Super facet, swietna praca, mieszkanie (prawie wlasne) wiek 26 lat... koncze mgr mysle o doktoracie... Ale co z tego skoro jestem chyba nieszczesliwa. Co z tego ze stac mnie isc na zakupy co weekend, jak nie mam z kim...
brakuje mi kolezanki.. nie wiem czego chce? nie potrafie zyc w mojej malej miescinie, nie potrafie siedziec sama w domu. Potrzebuje nic wiecej jak obecnosci kogos, a w naszym nowym miejscu i mieszkaniu nie mam zadnych dobrych wspomnien..
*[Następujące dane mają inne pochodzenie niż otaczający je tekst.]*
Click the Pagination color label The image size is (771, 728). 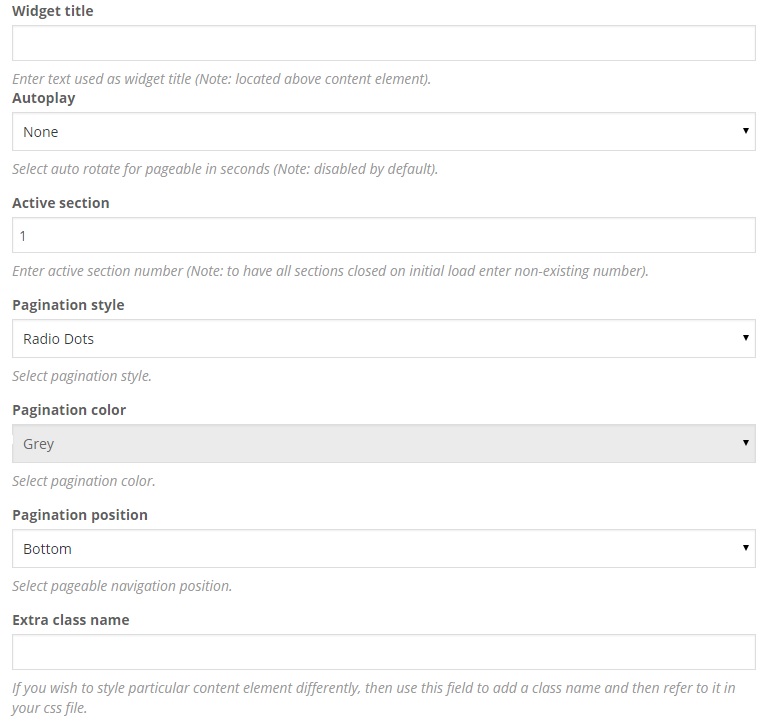pyautogui.click(x=68, y=410)
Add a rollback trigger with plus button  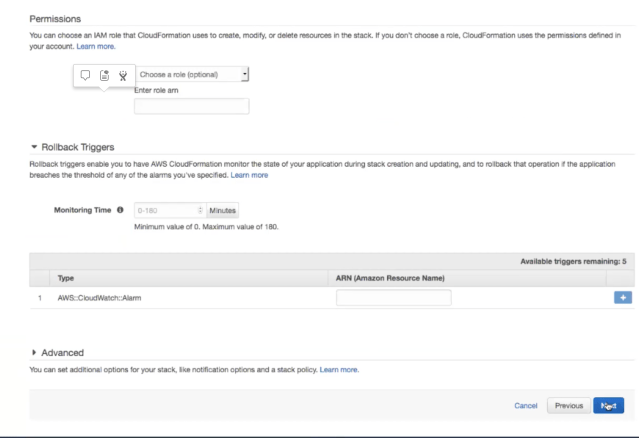(622, 297)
Uzalam sie nad soba, powinnam sie cieszyc z tego co mam itp.. wiem i slysze to od mojego faceta ciagle, ale moze nie na tym zycie sie konczy boje sie chyba ze jak juz zaczniemy planowac rodzine to bedzie jeszcze gorzej ?
nie wiem musialam sie wygadac.. albo raczej wypisac :/ nie wiem co sie ze mna dzieje, zawsze bylam silna i radzilam sobiem, a teraz chce mi sie plakac...
Sunschine
4 marca 2014, 10:40Doskonale Cię rozumiem...Ja jestem zaledwie 200km od mojej rodzinnej miejscowości a i tak tęsknię. Czasem wydaje mi się, że bardziej jest to tęsknota za dawnym życiem, beztroską, robieniem głupich rzeczy w SWOIM otoczeniu. Też mam wspaniałego faceta, z kasą mogłoby być lepiej, ale i najgorzej nie jest a jednak czegoś brakuje. O dziwo im więcej ludzi, tym bardziej wkrada się samotność. Nie ma mowy o żadnych zażyłościach, bo nikt nie ma na to czasu, chyba dlatego tak brak starych, sprawdzonych znajomych. Z drugiej strony jak pojadę do domu na dłużej już nie czuję się u siebie. Dziwne i wkurzające zarazem, ale tak właśnie jest. Baby chyba są stworzone do takich paradoksów i wyolbrzymianiu problemu a gadanie "Zobacz inni mają gorzej" pomaga tylko na chwilę. Znajdź czas na to co lubisz najbardziej i nie myśl o tym choć wiem, że łatwo powiedzieć a zrobić trudniej. Trzymaj się ;))
LaraZana
26 listopada 2013, 11:25hej nuta, najwyraznie nie bardzo wiesz co mowisz, oczywiscie nie chce tu byc chamska i jechac tak jak robi sie to najczesniej na forach, ale postanowilam ze odpisze. Po pierwsze primo, :) mam cudowne przyjaciolki w Polsce wiec odbudowywac nic nie musze, a po drugie wybacz ale Polacy na obczyznie bardzo sie zmieniaja, moze nie od razu ale z czasem napewno, ja poprostu wymagam troche wiecej od znajomych niz "bycie friends na fejsie". Zylas kiedys dluzej za granica? pierwsze lata sa super, imprezki znajomki malo zobowiazan, ale jak to sie mowi przyjaciol poznaje sie w biedzie i ja wlasnie mialam to szczescie poznac sie na ludziach ktorych uwazalam za dobrych kumpli kiedy najbardziej potrzebowalam wsparcia. Dlatego nie szukam sobie problemow na sile, kazdy ma inne potrzeby, mnie brakuje mojej rodziny i przyjaciol... Dziekuje za Twoja opinie, natomiast jest bledna. Znasz takie powiedzenie ze najlepsza kolezanka jest czasem karta papieru, przyjmie wszystko i nie skrytykuje, a ze technologia idzie do przodu to ja tak wlasnie potraktowalam ten elektroniczny pamietanik i tyle.
nuta
26 listopada 2013, 09:52chyba szukasz sobie problemow na sile. w PL wcale lepiej nie bedzie. znajomosci po kilku latach sie rozlaza, wiec nie odbudujesz wielkie przyjazni z dawnymi przyjaciolakmi jak tu wrocisz. jak nie mozesz znalezc dobrych znajomych w uk, to nigdzie ich nie znajdziesz.
polishpsycho32
26 listopada 2013, 00:13moim zdaniem to chandra a nie depresja..nie zycze ci depresji bo sama ja mialam i moja mama i wiem jak to wyglada..Czasem czlowiekowi wiecznie malo i zle..dopiero z czasem dostrzegamy jak cos stracimy jakie to bylo bezcelowe to zamartwianie sie.
syla86
25 listopada 2013, 18:39jejku jak ja Cię dobrze rozumiem ... 3maj się ...
agulina30
25 listopada 2013, 16:59przeczytaj sobie myśli z mojego dzisiejszego wpisu. one mnie pomogły w ponownej walce, którą właśnie zaczynam. powodzenia!!!